Aris membuang Sumirah ke status terendah dan terlemah. Ia dijadikan sebagai pembantu rumah tangga. Sumirah hamil karena perbuatan majikannya. Selain dijadikan pembantu, ia juga ditugasi melayani nafsu seks para juragannya (terselubung). Posisinya yang rendah membuatnya tidak memiliki "suara" di rumah majikannya. Bahkan ia memutuskan menyerah begitu saja. Sumirah semakin tidak berdaya ketika ia dianggap berhutang budi pada keluarga itu.

Sastra angkatan 2000 melihat feminis akhir-akhir ini sebagai sebuah resistensi kesadaran atas dominasi kuasa gender lewat radikalisasi pembongkaran berbagai tabu moral atas tubuh (dalam hal ini perempuan) dan seks (http://www.pikiran-rakyat.com/cetak/0204/19/khazanah/lainnya05.htm). Aris mengingkari prinsip tersebut dengan menempatkan tokoh perempuan ke posisi terbawah.

Hampir sama dengan Evi Idawati dalam "Perempuan ke Seratus," Aris juga memberikan kesempatan tokoh perempuan untuk menjelajahi sektor publik. Namun, hal ini juga masih jauh dari yang diamanatkan oleh angkatan 2000. Sumirah diposisikan menjadi seseorang yang bekerja sebagai pembantu yang hanya berkutat pada persoalan domestik.

Menurut Soenarjati, pada awalnya karya sastra perempuan di Amerika pun pernah dianggap tidak ada artinya. Anggapan itu muncul dari stereotip bahwa perempuan pasti akan membicarakan hal-hal yang berkaitan dengan persoalan domestik. Bahkan, kalau ada karya yang baik dan bisa menggugah pembaca perempuan, dikhawatirkan akan membahayakan kedudukan dan kredibilitas pengaranglaki-laki(http://www.kompas.com/kompascetak/0004/11/dikbud/krit09. htm).
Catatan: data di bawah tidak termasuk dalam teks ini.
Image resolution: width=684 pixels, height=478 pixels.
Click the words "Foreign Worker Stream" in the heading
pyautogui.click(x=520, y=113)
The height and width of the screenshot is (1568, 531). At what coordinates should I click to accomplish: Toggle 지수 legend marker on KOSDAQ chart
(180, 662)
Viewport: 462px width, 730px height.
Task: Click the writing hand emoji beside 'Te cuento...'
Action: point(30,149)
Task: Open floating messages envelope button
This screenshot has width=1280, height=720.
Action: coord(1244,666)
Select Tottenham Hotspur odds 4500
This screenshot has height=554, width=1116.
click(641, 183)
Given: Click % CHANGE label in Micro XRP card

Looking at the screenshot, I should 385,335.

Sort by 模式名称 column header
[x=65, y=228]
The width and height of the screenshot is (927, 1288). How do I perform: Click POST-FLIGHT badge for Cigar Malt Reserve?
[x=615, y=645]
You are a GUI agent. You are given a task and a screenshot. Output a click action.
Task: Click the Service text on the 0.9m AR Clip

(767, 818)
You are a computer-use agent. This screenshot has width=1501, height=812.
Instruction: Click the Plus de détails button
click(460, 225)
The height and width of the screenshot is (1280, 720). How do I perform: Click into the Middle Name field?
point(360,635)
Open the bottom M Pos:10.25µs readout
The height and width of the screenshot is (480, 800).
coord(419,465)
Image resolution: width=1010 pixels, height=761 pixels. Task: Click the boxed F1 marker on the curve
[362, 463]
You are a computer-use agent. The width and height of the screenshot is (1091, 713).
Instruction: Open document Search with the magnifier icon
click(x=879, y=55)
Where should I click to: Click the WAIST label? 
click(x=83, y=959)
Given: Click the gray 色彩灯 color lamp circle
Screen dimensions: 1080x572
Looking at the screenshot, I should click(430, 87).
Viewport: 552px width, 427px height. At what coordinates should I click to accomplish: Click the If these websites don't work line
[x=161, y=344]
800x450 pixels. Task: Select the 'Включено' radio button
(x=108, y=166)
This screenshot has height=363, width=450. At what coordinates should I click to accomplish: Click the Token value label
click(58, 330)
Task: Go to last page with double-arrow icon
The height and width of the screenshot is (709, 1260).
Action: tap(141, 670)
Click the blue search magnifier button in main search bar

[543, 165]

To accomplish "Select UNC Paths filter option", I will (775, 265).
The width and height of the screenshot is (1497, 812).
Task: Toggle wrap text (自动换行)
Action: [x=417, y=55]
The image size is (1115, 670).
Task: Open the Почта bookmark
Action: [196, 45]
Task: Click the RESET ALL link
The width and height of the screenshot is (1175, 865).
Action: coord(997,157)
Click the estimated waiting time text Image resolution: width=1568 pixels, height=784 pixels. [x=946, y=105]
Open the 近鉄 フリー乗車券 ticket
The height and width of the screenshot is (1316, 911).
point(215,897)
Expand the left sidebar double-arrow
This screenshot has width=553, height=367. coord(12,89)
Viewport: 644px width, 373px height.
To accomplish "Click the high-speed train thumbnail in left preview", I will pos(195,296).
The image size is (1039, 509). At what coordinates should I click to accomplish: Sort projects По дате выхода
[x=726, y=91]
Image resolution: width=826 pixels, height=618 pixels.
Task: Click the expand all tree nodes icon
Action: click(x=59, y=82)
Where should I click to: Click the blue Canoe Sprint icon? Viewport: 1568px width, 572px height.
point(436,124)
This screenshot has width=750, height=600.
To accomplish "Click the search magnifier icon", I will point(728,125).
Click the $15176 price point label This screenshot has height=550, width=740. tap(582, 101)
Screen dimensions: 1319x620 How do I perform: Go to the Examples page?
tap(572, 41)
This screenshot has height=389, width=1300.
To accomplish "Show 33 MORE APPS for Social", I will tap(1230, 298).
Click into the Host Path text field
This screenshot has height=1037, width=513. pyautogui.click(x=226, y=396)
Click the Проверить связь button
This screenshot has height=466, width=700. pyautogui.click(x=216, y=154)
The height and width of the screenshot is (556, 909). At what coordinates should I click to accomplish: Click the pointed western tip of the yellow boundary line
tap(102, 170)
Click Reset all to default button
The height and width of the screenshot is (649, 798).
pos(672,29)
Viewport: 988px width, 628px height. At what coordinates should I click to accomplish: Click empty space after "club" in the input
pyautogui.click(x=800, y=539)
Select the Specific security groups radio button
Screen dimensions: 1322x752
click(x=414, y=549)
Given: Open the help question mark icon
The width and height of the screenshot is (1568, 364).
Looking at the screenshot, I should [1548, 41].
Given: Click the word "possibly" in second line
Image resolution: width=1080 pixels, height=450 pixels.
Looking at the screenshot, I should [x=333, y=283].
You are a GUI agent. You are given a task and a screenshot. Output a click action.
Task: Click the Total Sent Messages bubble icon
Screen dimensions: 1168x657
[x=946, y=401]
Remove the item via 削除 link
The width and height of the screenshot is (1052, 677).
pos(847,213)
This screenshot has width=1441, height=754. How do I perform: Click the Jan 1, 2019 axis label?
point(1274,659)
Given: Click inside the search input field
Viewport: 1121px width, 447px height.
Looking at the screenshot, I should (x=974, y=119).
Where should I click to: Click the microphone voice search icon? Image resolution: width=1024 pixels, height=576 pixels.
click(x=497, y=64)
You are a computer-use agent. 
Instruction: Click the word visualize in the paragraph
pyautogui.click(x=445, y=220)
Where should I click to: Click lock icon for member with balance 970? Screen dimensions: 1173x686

Sepertinya, Aris masih menganggap teori ini masih berlaku pada sastra angkatan 2000.
Aris juga masih menjunjung tinggi budaya patriakhat yang menempatkan perempuan di bawah laki-laki atau memperlakukannya sebagai inferior (Sugihastuti, 2002: 65). Sumirah dibuat sangat tidak berdaya menghadapi "kebuasan" para majikannya. Tidak hanya itu, ia juga tidak mampu mempertahankan eksistensi dirinya sebagai perempuan yang merdeka.

Cerpen yang dibuat oleh sastrawan eksklusif terekstrim adalah "Perempuan yang Mendera Luka" karya Maria Maghdalena Bhoernomo. Penggambaran perempuan dalam cerpen ini dapat diwakili oleh satu kata, "tragis." Betapa tidak, Maria pada awalnya menyajikan perempuan yang berani mendobrak tradisi dengan menuntut suaminya ke pengadilan sebab penganiayaan yang dilakukan atas dirinya.

Keberanian Maria sebagai pengarang tidak hanya sampai di sini, ia menggunakan kata-kata, tema, dan gaya penceritaan khas angkatan 2000. Pemilihan diksi yang berani dengan kevulgaran dan keseronokan yang dibumbui dengan humor akademis mampu menghadirkan keesan suspence dan foreshedoing bagi pembaca. Begitupula tema yang disuguhkan, sangat sesuai dengan karakteristik angkatan 2000. Tidak ketinggalan gaya penceritaan yang bisa membuat pembaca terhentak karena mampu memainkan emosi.

Kementahan cerpen ini terdapat pada akhir cerita. Maria menginjak-injak harga diri seorang perempuan dengan alasan sederhana, sampai kapanpun perempuan akan tetap membutuhkan pelayanan seks dari lelaki. Tokoh perempuan dibuat tidak berdaya ketika suaminya dipenjara, karena ia membutuhkan dan merindukan kehadiran suaminya. Parahnya, semua idealisme tokoh di awal cerita terkikis habis dan tidak bersisa. Gugatan atas suaminya di pengadilan atas penganiayaan yang dilakukan dicabut. Selain itu, ia juga membatalkan tuntutan cerai yang dilayangkan ke suaminya, bahkan, berjanji akan setia dengan menunggu dan menerima suaminya dalam kondisi bagaimanapun.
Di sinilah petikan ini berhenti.